Thursday, May 17, 2012

Final thoughts.


      At the beginning of the semester I was but a babe in the epistemological woods with respect to how to approach literature, much like Young Goodman Brown in Hawthorne's story of the same name. Unfamiliar with the journey narrative structure, I was accustomed to reading in a detached, linear fashion, oblivious to the deeper, more profound aspects within: a forest was just a forest, a city a city, and so on. The ways in which various settings symbolized the protagonist's inner state was a concept which had hitherto eluded me. I had left my "home" of passive reading and entered the "woods" in which I was enveloped by myriad new ways of approaching literature; I didn't understand them all at once, but with guidance new hermeneutical pathways were gradually elucidated before me. I had left my "point A" and found myself deep in "point B."






     With Emerson, and his address "The American Scholar" I seemed to have come to a clearing in the aforementioned woods. Emerson's declamation of the sanctity of free thought and intellectual independence imbued in me a confidence vis-a-vis literary scholarship that had long lay dormant in me. Emerson's assurance that, "In self-trust, all the virtues are comprehended. Free should the scholar be, -- free and brave. Free even to the definition of freedom, 'without any hindrance that does not arise out of his own constitution'" opened up for me new avenues of thought, and as David Hume awoke Immanuel Kant from the latter's "dogmatic slumbers" so Emerson awoke me from mine. His inspiring words, along with your guidance, Prof. Hanley, bolstered my inclination to think and to read creatively, to unfetter myself of the chains which had bound me to thinking only in black-and-white terms; that often there is more profundity lurking beneath the surface of literature.

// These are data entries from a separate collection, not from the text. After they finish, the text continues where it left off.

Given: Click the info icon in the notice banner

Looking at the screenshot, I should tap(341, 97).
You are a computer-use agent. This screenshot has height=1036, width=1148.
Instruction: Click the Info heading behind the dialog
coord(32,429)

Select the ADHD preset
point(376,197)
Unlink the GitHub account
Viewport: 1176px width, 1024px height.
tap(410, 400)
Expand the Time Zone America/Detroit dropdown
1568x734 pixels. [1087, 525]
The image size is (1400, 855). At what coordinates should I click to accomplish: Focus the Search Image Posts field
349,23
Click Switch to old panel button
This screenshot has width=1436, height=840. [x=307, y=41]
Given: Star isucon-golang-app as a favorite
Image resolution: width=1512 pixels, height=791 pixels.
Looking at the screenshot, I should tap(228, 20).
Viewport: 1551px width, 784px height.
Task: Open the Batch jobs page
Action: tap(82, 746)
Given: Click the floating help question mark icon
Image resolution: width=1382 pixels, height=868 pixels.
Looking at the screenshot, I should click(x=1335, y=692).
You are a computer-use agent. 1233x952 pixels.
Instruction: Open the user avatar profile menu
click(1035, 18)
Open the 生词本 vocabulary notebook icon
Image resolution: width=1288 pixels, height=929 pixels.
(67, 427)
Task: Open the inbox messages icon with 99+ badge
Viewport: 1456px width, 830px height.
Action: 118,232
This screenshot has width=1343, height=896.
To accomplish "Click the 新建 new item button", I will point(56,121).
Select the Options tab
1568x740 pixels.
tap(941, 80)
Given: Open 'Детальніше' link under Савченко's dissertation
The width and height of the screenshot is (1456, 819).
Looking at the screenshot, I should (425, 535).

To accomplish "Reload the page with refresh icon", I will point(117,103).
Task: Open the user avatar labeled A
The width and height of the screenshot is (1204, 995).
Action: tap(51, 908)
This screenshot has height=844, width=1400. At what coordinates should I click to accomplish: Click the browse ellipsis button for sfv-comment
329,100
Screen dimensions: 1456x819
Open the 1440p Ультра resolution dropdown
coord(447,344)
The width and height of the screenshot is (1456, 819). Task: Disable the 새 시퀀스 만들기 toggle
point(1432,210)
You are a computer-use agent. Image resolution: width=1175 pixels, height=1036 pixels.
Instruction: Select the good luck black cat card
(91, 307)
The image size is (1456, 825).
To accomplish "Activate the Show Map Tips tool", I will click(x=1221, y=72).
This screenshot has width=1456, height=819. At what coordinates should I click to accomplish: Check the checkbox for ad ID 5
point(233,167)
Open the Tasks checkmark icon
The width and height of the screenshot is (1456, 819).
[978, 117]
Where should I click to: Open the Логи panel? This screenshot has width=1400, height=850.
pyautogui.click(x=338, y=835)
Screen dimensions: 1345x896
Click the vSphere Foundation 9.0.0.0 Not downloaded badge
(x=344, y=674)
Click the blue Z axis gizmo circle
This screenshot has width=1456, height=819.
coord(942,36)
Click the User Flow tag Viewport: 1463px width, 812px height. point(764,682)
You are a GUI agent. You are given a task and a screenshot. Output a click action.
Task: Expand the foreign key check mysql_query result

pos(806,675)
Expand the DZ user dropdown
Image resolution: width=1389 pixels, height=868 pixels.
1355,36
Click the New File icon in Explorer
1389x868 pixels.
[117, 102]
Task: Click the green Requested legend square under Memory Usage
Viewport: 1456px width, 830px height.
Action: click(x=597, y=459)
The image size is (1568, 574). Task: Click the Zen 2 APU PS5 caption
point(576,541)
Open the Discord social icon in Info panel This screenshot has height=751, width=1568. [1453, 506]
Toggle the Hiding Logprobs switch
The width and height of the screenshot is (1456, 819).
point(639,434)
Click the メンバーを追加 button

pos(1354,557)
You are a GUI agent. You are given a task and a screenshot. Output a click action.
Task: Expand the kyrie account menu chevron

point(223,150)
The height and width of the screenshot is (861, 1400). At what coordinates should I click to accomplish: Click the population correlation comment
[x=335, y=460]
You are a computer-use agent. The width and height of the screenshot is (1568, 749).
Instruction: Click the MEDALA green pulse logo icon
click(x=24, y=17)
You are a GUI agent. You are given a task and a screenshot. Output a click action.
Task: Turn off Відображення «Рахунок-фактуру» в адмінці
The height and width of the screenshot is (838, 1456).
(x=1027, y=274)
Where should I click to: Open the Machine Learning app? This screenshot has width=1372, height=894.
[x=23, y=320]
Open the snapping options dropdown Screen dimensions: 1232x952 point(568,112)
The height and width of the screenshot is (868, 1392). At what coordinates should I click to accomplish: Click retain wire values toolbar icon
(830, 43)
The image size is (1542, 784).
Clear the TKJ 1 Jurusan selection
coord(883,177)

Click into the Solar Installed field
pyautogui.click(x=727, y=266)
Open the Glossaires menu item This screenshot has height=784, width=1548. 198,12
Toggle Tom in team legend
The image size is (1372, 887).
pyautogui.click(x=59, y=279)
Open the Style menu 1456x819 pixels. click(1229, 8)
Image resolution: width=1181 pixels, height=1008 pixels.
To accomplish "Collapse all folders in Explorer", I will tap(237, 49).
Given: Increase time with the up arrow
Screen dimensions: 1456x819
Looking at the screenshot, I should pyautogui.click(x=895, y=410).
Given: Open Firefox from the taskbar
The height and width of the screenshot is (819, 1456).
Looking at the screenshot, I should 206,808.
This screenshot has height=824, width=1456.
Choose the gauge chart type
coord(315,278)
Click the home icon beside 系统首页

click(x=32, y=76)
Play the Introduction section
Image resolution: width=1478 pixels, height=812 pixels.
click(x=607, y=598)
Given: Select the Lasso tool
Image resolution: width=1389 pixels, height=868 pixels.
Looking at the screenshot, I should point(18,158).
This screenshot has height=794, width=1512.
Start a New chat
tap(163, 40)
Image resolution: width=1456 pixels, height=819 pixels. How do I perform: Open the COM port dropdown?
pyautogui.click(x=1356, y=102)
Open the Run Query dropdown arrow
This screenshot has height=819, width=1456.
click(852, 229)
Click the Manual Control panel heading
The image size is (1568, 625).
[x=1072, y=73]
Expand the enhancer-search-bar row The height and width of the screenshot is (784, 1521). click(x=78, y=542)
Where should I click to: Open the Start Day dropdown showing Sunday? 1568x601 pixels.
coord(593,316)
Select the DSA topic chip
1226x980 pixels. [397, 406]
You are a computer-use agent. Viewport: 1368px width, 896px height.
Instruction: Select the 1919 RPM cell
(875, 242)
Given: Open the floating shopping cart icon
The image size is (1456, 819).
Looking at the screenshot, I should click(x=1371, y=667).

     When confronted with T.S. Eliot's "The Waste Land" the confidence I had gained in my ability to more astutely analyze and interpret literature was violently shaken. His deliberate obscurantism, conflicting imagery, and non-linear narrative structure threw the proverbial monkey-wrench in my hermeneutical machinery. When intellectually overwhelmed by such works I rely on what I know that might aid me in my understanding of them. In this case I looked to the historical context in which "The Waste Land" was written that I might make some sense of it. The poem's difficulty lies chiefly in its departure from traditional literary norms. This aberration can be made sense of when one considers that for the first time in human history a war had been fought on a global scale with implements of violence and destruction never before witnessed. The works of Eliot and other modernist American writers such as Ernest Hemingway are recommended by their nonpareil literary representations of the early 20th century Zeitgeist: a groping for understanding and apperception of the world in the aftermath of a cataclysmic event which had claimed millions upon millions of human lives and changed the physical landscape of some of the world's great cities. Eliot's (and Hemingway's) works are often identified with exile--and rightly so--however, it is not merely a physical exile to which their writing speaks; it is an epistemological one as well. Typically one looks to the exterior world for order, for causal and hierarchical anchors to which one can affix oneself to a comprehensible reality. These anchors were rent free from their grounding by the calamity of World War I, leaving intellectuals and laypeople alike adrift in a sea of confusion. "The Waste Land" captures this feeling of waylaid rationality and social orderliness by the selfsame literary techniques which make it so difficult upon first reading. This notion is best captured in the following line which we have discussed at length in class: "Bin gar keine Russin, stamm’ aus Litauen, echt deutsch." This quote represents the crisis of identity felt by individuals and the world as a whole as they and it were left to pick up the pieces of a world ravaged by war.


     Cormac McCarthy's The Road, while thematically analogous to "The Waste Land" in that its focus is on man coping with a desolated world, holds to the more traditional A-B-A journey narrative shared by so many of the American literary works we have examined during the course of the semester. Its similarities with the American literary canon do not end there however: the epistemological quandary embodied by the road itself and the unforeseeable dangers attending it are strikingly reminiscent of those represented by the forest in "Young Goodman Brown"; the central protagonist's notion of his and his son's "carrying the fire" brings to mind the call for moral rectitude of Emerson in "The American Scholar"; the spiritual crises undergone by the man remind us of Hemingway's Krebs. What all of these American works seem to share in common is their characters' desire to make sense out of a senseless world, to exercise their free agency where it would be accosted, to manifest for oneself a destiny of his or her own choosing, unrestrained and unmolested by individuals and society alike. To my mind these are the characteristics sine qua non of American literature, and had it not been for this class they would not be nearly as recognizable to me as they are now. Thank you.